When you call the graphics API, your command is most of the time enqueued in a command queue, the GPU will process this command queue independently of the API call. We talk about a stall, when you enqueue a command which requires an immediate feedback, in this case the CPU has to wait until the GPU has processed all commands up to the according API call, which is more or less some kind of busy waiting (aka flushing the command queue, the CPU is not actually busy waiting, but your processing thread is paused at least).
What I don't get is how occlusion queries are different from, for example, multiple render passes. In deferred shading, you render to a G buffer, and afterwards you get the buffer back and use it instead in the lighting shaders pass. Wouldn't that cause some kind of stall just like getting back occlusion query results?
Therefore it is very important to almost never call such a feedback API function to optimise the usage of CPU and GPU. A simple OGL error checking call can already flush the command queue, requesting the result of an occlusion query will flush the command queue up to the occlusion query command at least, therefore the safest way to check it, is once the framebuffer is displayed (most likely in the next frame when the framebuffer has been swapped).

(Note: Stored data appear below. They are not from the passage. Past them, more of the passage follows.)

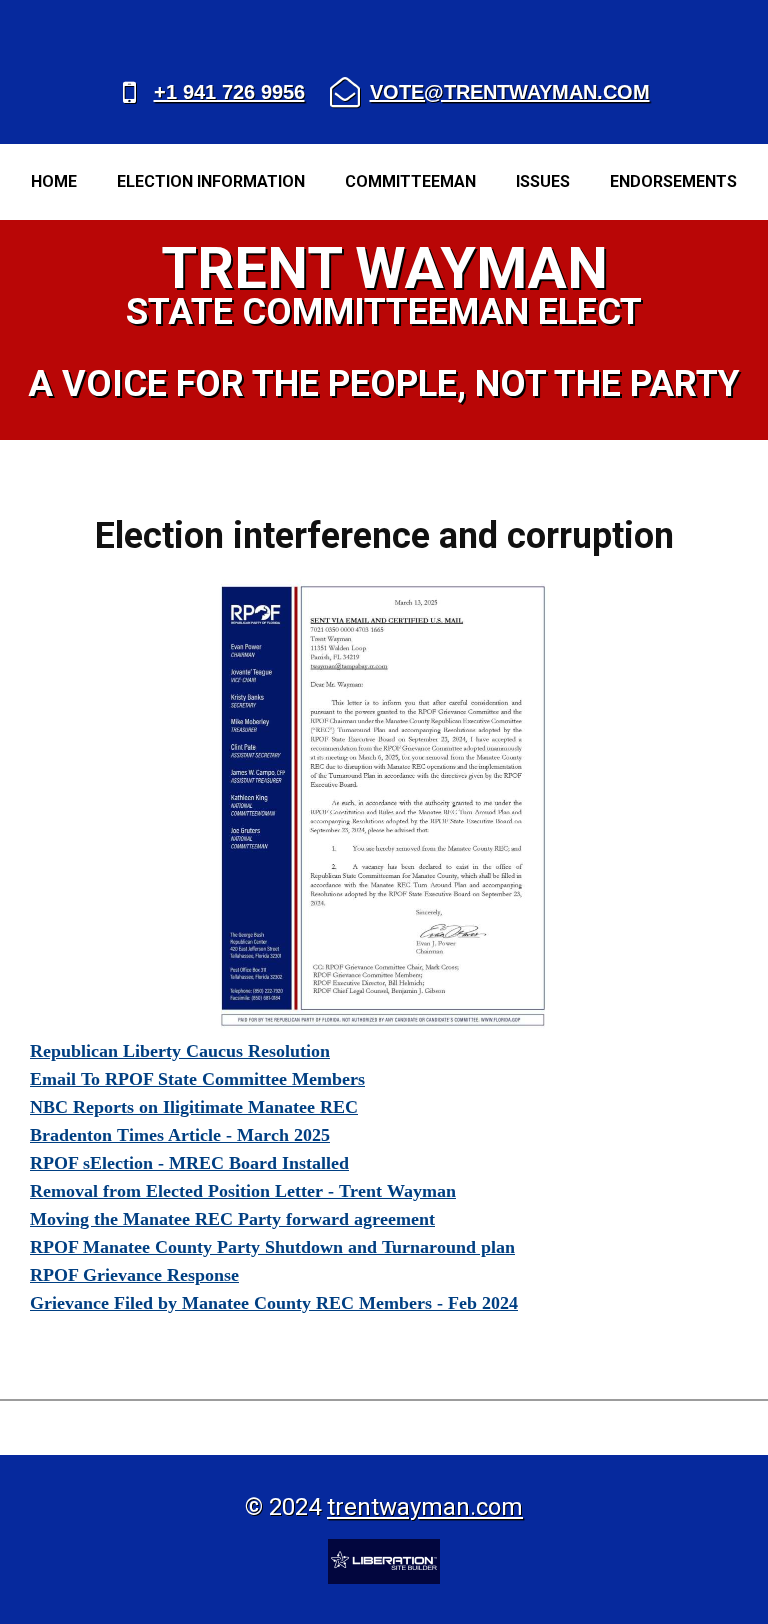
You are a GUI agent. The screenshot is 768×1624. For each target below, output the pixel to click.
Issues (543, 181)
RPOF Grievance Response (134, 1275)
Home (54, 181)
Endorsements (673, 181)
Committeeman (410, 181)
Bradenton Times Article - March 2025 (180, 1135)
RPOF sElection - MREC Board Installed (189, 1163)
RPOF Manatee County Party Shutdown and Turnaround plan (272, 1247)
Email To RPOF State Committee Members (197, 1079)
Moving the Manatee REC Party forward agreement (232, 1219)
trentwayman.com (425, 1507)
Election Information (211, 181)
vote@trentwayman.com (510, 92)
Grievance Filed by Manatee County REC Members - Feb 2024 (274, 1303)
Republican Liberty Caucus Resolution (180, 1051)
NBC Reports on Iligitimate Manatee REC (194, 1107)
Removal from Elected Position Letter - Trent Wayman (243, 1191)
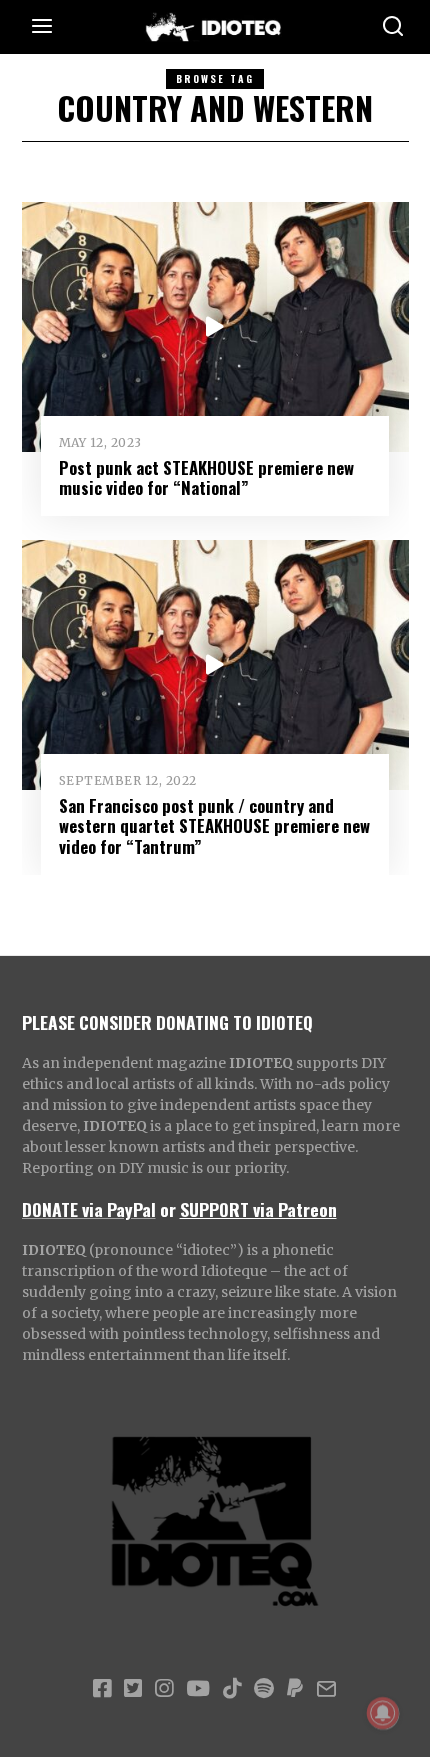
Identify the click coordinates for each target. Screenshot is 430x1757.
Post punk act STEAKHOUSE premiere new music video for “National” (206, 477)
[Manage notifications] (383, 1713)
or (168, 1209)
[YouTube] (198, 1689)
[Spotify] (264, 1689)
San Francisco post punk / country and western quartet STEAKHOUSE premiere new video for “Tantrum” (214, 825)
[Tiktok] (232, 1689)
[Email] (326, 1689)
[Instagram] (164, 1689)
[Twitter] (133, 1689)
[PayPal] (295, 1689)
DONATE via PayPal (89, 1209)
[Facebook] (102, 1689)
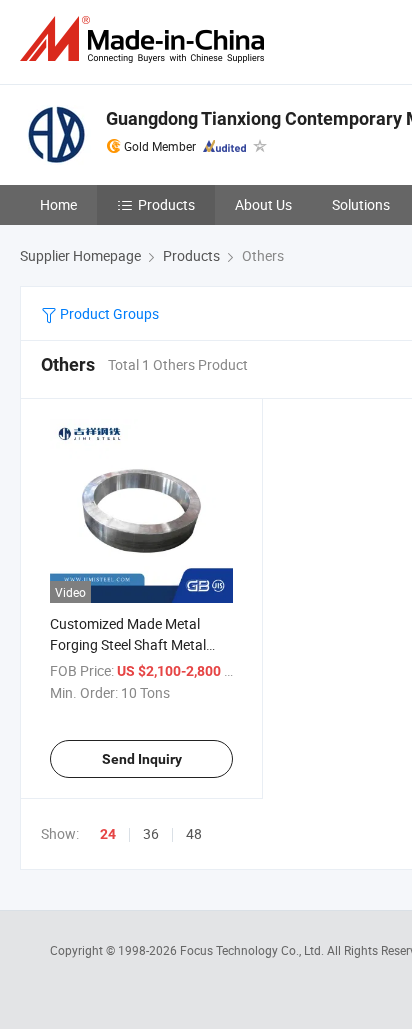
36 (151, 833)
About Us (263, 204)
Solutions (361, 204)
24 (108, 834)
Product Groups (108, 313)
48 (194, 833)
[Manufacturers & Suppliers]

Occ queries, much like geometry shaders, sounds awesome first, but fall short of your expectation once you understand their limitations.
So I'm wondering if my first pass is a bad idea. I read that Battlefield 3 and Cryengine 3 do this kind of thing with software occlusion queries instead to avoid the CPU stall and use the results in the same frame instead of next frame. Am I effectively halfing my frame rate by doing this with hardware queries?